Mais la Mona Lisa résiste-t-elle vraiment à la traduction ? Nous pourrions essayer une description grossière telle que : « Le tableau représente une femme, Lisa del Giocondo, affichant un sourire narquois. » Le problème, c’est qu’il y a de nombreuses façons de sourire d’un air narquois, et que la Joconde n’en a qu’une. Pour capturer son sourire, nous aurons besoin de plus de détails.
On pourrait donc essayer de décomposer le tableau en milliers de pixels colorés et de créer une micro-description telle que « rouge à l’emplacement 1 ; bleu à l’emplacement 2 ; …. ». Mais cette approche confond les instructions de reproduction avec une traduction.
Par comparaison, je pourrais fournir des instructions pour reproduire le contenu de la première page du New York Times d’aujourd’hui : « Appuyez d’abord sur la touche T, puis sur la touche H, puis sur la touche E, … ». Mais ces instructions diraient quelque chose de très différent du contenu de la page. Elles porteraient sur les touches à presser, et non sur les inégalités de revenus, les derniers tweets de Trump ou la manière d’assurer l’admission de votre enfant d’âge préscolaire dans l’un des jardins d’enfants d’élite de Manhattan. De même, la Joconde représente une femme souriante, et non une collection de pixels colorés. Ainsi, la micro description ne donne pas lieu à une traduction.
Nature de la pensée
Ma suggestion, alors, est que tenter de caractériser la pensée animale est comme tenter de décrire la Mona Lisa. Des approximations sont possibles, mais la précision ne l’est pas.
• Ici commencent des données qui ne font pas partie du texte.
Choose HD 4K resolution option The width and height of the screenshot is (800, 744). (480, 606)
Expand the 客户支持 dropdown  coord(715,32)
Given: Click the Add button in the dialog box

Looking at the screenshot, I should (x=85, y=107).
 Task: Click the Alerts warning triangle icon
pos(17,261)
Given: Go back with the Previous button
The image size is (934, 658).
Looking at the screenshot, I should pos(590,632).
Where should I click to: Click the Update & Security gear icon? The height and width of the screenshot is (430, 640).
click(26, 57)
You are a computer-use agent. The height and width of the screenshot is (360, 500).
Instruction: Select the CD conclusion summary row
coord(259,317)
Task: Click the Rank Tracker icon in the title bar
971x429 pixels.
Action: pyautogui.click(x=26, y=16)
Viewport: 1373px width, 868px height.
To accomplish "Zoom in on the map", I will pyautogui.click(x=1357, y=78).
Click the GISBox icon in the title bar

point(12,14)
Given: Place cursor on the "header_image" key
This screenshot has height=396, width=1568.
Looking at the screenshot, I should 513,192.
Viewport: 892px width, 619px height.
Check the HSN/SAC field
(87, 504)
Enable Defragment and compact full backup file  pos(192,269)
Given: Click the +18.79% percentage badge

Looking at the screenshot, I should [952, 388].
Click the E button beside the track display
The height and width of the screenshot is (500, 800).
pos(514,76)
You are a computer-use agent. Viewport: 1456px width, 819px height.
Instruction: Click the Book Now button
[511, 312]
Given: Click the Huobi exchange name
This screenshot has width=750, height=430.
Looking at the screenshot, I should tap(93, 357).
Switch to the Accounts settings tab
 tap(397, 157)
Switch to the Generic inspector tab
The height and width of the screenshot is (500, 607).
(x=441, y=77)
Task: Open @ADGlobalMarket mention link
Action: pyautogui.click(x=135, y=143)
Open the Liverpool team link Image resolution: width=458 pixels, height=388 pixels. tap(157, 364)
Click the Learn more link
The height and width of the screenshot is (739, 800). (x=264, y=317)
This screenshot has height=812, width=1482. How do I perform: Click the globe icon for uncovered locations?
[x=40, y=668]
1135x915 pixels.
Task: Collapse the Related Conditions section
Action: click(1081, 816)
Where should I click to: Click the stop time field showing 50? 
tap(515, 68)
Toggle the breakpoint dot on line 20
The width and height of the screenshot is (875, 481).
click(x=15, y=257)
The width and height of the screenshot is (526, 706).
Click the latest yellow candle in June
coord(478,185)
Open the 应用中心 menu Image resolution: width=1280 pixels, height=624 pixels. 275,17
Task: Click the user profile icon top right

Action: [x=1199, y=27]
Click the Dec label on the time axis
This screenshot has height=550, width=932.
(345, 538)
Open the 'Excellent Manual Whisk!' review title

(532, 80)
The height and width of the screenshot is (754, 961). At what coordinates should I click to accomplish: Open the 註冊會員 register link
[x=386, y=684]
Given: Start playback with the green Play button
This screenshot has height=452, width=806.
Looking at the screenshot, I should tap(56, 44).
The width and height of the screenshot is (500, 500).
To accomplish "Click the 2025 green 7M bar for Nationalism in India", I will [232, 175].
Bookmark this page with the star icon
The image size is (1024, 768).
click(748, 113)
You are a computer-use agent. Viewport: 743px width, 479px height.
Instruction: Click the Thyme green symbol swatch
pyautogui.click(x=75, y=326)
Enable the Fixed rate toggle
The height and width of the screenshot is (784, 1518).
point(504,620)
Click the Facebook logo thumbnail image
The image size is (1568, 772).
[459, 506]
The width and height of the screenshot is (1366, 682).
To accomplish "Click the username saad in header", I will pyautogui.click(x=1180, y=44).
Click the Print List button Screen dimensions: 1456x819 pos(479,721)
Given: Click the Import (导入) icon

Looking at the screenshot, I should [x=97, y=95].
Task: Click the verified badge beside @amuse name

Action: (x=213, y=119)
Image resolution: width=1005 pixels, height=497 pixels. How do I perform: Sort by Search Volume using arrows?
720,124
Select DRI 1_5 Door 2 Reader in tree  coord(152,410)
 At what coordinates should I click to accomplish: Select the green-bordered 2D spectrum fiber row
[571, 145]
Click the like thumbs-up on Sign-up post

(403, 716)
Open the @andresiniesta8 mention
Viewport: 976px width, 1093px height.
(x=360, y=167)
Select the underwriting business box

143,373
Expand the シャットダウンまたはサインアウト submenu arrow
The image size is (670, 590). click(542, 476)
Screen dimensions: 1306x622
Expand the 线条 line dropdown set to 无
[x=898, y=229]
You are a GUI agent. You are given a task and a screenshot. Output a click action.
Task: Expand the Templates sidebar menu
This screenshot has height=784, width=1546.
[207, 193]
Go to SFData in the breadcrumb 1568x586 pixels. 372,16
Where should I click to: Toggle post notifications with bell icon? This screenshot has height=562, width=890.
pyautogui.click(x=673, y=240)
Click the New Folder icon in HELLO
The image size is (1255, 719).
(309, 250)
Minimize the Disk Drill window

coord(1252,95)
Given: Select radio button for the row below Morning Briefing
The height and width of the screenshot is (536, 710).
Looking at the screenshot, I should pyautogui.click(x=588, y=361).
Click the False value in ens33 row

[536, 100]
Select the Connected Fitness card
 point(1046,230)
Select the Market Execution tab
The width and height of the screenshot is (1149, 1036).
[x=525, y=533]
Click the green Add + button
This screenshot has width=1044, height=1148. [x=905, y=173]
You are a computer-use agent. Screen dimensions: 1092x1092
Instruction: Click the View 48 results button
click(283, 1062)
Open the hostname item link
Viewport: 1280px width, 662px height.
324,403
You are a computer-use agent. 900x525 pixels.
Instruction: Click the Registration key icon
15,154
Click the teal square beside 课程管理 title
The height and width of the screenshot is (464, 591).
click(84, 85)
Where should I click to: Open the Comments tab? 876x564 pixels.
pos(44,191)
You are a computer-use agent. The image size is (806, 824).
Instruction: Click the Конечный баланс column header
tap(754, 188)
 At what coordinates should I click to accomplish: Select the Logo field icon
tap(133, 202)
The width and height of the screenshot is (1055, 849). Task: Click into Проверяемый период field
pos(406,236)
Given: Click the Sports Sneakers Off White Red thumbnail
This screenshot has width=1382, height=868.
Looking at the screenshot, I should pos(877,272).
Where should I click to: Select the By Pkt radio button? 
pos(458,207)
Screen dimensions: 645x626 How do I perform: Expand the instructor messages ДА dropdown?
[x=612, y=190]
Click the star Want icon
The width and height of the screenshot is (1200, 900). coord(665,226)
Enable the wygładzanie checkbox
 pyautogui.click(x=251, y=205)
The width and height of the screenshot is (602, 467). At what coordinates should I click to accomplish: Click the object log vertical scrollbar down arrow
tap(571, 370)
L’analogie avec la Mona Lisa ne doit pas être prise au pied de la lettre. L’idée n’est pas que les animaux « pensent en images », mais simplement qu’ils ne pensent pas en phrases de type humain. Après tout, même les animaux, comme Sarah, qui parviennent à apprendre laborieusement des langues rudimentaires ne saisissent jamais la riche syntaxe récursive que les humains de trois ans maîtrisent sans effort.
Malgré les nombreuses preuves que Sarah et d’autres animaux pensent, nous sommes dans la position délicate de ne pas pouvoir dire précisément ce qu’ils pensent. Leurs pensées sont structurées trop différemment de notre langage.